◆ **Supplied material**
[Start of Attachment]

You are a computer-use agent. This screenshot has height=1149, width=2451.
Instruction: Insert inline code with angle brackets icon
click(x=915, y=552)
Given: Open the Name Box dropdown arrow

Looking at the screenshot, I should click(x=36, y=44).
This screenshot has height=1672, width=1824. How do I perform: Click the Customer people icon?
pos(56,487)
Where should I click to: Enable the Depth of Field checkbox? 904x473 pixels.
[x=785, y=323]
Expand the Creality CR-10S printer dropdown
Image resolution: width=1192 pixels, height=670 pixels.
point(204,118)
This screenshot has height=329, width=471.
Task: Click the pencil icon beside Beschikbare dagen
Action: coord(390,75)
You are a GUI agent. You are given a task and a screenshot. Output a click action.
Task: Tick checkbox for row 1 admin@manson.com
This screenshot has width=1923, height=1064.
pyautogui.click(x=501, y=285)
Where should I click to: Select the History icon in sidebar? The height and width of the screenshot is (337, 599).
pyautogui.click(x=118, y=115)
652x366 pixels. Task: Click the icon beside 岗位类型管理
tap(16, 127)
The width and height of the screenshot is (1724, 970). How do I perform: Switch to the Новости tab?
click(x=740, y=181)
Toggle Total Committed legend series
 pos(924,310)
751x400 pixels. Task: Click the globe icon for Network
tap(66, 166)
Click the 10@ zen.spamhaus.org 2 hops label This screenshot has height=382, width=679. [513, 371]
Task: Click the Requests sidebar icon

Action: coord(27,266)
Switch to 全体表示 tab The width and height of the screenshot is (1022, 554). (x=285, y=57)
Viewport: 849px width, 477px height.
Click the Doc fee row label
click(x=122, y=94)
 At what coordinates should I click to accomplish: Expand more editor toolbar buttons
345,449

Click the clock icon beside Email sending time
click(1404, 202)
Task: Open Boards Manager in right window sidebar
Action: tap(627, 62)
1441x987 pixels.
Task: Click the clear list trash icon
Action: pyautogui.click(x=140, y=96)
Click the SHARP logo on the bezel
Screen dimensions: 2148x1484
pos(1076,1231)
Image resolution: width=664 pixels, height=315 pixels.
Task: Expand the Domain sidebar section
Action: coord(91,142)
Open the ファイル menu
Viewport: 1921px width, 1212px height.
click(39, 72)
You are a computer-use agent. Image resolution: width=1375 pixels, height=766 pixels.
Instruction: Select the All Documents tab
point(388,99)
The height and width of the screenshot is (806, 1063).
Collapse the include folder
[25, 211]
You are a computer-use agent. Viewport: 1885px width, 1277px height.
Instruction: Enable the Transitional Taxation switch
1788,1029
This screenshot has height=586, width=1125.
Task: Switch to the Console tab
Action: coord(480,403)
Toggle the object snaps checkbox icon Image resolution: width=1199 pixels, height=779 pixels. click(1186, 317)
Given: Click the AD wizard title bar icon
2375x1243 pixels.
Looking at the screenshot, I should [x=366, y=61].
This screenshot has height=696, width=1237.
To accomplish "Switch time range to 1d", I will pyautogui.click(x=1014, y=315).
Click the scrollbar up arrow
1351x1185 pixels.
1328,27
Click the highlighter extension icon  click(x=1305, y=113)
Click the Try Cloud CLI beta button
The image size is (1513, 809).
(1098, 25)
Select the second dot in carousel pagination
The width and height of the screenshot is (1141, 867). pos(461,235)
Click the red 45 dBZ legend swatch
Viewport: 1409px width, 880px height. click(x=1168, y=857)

[End of Attachment]

◆ **Aim of the task**
Go through the material above and output exactly the lines from the one containing "Switch to 全体表示" through the one containing "The height and width of the screenshot is (806, 1063).".

◆ **Answer box**
Switch to 全体表示 tab The width and height of the screenshot is (1022, 554). (x=285, y=57)
Viewport: 849px width, 477px height.
Click the Doc fee row label
click(x=122, y=94)
 At what coordinates should I click to accomplish: Expand more editor toolbar buttons
345,449

Click the clock icon beside Email sending time
click(1404, 202)
Task: Open Boards Manager in right window sidebar
Action: tap(627, 62)
1441x987 pixels.
Task: Click the clear list trash icon
Action: pyautogui.click(x=140, y=96)
Click the SHARP logo on the bezel
Screen dimensions: 2148x1484
pos(1076,1231)
Image resolution: width=664 pixels, height=315 pixels.
Task: Expand the Domain sidebar section
Action: coord(91,142)
Open the ファイル menu
Viewport: 1921px width, 1212px height.
click(39, 72)
You are a computer-use agent. Image resolution: width=1375 pixels, height=766 pixels.
Instruction: Select the All Documents tab
point(388,99)
The height and width of the screenshot is (806, 1063).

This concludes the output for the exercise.